At this stage, we have the raw data ready to be distilled. We now turn it into a tabular dataset saved as a CSV file. As a part of this process, the architectures will be divided into train and test sets.
$ python data_dir_to_csv.py raw_data naap440.csv
The result of the data_dir_to_csv.py
is the naap440.csv file, which contains tabular data as described above.

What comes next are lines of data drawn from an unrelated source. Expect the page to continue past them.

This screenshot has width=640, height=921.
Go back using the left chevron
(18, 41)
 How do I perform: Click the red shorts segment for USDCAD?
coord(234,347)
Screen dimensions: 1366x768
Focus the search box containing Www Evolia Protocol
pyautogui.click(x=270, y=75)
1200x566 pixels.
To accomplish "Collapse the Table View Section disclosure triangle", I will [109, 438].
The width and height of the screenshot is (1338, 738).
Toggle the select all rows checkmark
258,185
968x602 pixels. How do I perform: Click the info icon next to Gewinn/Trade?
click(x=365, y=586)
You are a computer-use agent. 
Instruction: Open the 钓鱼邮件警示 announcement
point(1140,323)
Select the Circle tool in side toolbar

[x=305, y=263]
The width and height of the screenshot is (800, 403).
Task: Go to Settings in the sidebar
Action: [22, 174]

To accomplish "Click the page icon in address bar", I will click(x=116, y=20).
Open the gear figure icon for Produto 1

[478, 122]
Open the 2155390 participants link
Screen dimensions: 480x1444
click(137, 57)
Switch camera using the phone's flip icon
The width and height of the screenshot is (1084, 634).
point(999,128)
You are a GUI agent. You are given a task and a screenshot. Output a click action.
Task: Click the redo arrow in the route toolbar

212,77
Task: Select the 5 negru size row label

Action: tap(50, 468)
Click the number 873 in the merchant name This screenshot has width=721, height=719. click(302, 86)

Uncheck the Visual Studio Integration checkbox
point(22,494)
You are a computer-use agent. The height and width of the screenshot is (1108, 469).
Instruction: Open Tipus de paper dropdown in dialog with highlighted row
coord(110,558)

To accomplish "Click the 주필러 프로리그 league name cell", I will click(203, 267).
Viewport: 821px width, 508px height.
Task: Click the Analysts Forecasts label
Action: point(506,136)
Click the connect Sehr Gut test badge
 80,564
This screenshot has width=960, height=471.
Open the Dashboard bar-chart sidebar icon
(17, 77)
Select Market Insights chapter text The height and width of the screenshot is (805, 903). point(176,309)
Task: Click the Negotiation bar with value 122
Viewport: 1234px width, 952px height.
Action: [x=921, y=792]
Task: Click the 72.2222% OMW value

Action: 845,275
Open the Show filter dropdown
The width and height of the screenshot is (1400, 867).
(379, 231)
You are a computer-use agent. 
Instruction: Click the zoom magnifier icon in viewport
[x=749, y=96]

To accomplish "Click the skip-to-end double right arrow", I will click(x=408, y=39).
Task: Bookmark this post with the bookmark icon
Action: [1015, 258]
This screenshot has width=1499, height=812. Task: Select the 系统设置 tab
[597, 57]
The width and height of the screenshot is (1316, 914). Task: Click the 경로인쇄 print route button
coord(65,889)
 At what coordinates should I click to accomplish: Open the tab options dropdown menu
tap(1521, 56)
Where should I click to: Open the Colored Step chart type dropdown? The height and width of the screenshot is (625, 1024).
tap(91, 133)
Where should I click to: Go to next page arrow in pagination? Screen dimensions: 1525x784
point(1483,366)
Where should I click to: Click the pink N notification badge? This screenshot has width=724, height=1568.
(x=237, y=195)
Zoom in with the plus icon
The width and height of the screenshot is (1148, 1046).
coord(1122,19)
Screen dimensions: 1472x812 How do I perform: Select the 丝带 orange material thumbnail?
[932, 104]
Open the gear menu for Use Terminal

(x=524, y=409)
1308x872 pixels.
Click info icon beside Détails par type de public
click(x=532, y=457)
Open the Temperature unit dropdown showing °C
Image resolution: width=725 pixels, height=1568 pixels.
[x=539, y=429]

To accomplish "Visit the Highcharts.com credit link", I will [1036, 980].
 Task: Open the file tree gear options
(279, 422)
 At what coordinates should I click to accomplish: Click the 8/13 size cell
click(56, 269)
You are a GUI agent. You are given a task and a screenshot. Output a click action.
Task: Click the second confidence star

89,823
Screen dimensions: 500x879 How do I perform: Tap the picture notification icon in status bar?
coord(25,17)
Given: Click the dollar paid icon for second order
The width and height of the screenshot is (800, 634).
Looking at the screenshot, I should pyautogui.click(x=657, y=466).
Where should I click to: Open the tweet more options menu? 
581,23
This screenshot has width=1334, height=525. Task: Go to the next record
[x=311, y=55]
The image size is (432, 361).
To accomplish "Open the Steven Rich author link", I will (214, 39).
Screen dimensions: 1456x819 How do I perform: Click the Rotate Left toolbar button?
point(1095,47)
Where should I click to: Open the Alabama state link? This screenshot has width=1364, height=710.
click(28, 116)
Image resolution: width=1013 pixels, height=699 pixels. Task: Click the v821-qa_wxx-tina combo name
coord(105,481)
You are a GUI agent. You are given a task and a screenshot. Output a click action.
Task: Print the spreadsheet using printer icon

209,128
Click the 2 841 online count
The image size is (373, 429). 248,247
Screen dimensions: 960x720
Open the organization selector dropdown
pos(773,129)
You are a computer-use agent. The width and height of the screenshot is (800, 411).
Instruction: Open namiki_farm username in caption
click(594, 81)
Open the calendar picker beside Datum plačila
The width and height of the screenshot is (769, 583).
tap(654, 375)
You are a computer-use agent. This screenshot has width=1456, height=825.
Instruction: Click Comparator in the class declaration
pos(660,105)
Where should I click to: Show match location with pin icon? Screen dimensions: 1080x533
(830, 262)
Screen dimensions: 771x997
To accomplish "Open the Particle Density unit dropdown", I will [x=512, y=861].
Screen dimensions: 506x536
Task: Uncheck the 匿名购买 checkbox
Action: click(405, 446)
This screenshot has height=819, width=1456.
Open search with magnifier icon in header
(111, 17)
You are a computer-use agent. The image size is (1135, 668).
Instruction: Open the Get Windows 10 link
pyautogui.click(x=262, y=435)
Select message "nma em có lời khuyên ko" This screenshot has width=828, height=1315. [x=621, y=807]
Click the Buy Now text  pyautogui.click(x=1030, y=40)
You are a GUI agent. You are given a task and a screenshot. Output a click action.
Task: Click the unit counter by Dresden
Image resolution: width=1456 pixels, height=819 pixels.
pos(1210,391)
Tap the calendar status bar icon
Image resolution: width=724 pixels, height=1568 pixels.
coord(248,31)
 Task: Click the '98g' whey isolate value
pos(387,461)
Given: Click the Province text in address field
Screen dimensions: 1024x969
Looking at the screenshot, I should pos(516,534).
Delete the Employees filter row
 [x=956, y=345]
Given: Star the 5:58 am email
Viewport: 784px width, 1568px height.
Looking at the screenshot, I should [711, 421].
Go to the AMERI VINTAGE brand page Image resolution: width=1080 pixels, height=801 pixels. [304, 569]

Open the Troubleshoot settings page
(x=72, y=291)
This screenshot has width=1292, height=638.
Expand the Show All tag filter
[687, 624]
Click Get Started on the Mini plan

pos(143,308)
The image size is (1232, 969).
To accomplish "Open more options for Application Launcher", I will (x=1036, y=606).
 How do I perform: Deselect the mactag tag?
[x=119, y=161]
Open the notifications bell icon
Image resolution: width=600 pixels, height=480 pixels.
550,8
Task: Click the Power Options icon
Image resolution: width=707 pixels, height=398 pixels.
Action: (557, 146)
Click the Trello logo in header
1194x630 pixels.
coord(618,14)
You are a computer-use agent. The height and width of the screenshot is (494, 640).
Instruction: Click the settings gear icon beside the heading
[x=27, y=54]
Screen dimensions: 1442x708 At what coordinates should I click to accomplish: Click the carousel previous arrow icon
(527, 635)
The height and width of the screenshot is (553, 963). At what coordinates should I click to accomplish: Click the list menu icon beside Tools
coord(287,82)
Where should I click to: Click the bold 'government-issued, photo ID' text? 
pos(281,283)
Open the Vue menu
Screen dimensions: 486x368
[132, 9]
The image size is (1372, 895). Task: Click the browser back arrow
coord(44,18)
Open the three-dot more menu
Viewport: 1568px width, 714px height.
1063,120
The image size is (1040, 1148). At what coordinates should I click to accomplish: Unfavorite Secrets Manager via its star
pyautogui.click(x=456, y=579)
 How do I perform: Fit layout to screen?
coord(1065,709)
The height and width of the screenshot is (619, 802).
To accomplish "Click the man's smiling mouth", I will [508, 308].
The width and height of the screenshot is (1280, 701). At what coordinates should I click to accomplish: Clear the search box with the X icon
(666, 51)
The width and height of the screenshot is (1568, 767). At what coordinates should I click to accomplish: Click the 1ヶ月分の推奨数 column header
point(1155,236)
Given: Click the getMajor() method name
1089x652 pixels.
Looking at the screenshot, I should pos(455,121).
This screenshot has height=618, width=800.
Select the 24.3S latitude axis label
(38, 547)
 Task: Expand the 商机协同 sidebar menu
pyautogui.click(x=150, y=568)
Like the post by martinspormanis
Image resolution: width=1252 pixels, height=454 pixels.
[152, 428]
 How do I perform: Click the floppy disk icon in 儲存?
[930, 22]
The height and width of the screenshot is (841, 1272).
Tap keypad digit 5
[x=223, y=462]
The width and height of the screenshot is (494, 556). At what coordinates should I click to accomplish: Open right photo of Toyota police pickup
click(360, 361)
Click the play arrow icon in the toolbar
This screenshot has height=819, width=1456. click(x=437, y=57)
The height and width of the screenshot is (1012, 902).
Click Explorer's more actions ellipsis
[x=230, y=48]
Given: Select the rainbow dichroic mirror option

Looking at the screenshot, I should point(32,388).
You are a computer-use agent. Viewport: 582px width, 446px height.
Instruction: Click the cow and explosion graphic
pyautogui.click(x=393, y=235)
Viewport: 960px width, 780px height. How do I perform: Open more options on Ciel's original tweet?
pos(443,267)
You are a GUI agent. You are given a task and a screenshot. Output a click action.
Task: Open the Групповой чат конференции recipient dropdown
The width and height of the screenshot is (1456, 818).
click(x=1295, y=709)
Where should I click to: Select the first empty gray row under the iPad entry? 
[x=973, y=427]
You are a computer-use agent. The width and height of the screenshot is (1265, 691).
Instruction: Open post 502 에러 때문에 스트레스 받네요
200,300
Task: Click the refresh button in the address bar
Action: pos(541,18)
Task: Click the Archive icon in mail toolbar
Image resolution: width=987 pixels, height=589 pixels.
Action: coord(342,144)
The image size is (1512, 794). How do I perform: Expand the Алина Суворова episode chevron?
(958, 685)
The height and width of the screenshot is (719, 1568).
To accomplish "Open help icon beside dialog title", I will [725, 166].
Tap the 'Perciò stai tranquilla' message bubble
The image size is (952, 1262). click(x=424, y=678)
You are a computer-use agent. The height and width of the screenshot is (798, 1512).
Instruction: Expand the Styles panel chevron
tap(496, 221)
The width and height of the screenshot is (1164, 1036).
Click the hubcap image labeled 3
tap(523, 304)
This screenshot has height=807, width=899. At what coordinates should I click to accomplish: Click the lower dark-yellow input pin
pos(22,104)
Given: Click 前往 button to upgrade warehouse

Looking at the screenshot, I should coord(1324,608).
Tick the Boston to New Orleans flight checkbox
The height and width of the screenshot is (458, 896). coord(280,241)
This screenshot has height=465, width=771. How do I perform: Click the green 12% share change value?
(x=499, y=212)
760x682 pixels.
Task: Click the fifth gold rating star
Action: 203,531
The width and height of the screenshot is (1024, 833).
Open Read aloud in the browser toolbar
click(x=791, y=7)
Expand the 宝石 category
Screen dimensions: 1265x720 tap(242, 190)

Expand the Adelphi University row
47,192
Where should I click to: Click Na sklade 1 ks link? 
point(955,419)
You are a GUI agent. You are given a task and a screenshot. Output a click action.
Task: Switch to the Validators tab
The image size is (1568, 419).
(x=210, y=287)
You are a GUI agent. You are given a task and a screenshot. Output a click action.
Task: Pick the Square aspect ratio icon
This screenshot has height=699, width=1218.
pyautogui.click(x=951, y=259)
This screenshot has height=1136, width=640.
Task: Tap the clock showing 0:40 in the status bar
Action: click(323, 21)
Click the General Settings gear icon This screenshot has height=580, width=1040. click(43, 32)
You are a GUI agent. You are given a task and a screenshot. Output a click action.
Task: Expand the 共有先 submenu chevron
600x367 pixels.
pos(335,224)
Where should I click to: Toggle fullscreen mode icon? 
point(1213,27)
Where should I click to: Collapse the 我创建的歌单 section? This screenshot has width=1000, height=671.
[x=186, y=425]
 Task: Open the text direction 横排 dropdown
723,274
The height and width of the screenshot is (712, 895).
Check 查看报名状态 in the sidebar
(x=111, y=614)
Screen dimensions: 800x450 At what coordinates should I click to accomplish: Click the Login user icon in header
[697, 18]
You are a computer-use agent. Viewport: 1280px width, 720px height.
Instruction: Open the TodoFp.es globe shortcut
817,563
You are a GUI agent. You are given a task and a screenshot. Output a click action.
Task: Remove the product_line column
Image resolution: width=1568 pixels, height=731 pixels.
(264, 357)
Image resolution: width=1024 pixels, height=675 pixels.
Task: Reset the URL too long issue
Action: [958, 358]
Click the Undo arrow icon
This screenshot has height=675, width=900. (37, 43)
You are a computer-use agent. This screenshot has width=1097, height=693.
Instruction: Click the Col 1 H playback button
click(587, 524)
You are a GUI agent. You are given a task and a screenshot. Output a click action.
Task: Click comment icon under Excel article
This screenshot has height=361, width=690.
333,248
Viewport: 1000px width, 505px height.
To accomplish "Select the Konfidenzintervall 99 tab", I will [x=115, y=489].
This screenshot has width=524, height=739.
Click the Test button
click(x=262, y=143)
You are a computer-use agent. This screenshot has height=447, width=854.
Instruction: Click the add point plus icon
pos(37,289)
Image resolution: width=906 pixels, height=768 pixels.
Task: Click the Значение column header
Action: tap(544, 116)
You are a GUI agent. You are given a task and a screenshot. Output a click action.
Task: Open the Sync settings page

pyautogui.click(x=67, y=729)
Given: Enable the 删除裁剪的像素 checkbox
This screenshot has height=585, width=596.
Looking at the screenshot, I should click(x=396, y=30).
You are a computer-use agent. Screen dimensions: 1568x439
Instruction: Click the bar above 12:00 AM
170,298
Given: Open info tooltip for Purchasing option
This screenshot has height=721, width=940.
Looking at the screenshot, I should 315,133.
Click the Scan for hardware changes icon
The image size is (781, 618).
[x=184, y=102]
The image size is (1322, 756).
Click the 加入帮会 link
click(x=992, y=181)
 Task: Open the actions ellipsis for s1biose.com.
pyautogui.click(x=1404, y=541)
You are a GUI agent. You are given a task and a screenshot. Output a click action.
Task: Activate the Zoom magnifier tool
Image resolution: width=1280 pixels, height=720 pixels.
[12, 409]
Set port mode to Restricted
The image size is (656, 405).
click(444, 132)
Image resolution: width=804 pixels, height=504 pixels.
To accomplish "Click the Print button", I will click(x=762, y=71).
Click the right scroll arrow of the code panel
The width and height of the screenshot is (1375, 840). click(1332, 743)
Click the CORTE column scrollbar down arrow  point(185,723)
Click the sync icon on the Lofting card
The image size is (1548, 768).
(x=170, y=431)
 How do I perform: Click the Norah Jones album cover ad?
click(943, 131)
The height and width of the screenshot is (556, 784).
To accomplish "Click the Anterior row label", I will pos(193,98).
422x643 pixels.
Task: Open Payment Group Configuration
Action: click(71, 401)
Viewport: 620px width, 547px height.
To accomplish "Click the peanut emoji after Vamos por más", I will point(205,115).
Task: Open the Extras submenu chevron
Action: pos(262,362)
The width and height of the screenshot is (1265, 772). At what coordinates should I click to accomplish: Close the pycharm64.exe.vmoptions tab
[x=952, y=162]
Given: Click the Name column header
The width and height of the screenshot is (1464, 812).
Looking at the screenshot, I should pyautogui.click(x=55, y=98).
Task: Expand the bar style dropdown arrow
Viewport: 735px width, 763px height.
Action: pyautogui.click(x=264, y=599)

At this step, we are training and evaluating various regression algorithms on the dataset. The Matplotlib package will be required if PRODUCE_FIGURES
is set as True
.
$ python run_experiments.py naap440.csv experiment_results
The result of the run_experiments.py
script is the experiment_results directory, which contains the evaulation of each regression algorithm tested. The quantitative scores are available in the CSV file, while the visual results are available in the figures directory. The results and some of the figures are provided in the paper NAAP-440 Dataset and Baseline for Neural Architecture Accuracy Prediction.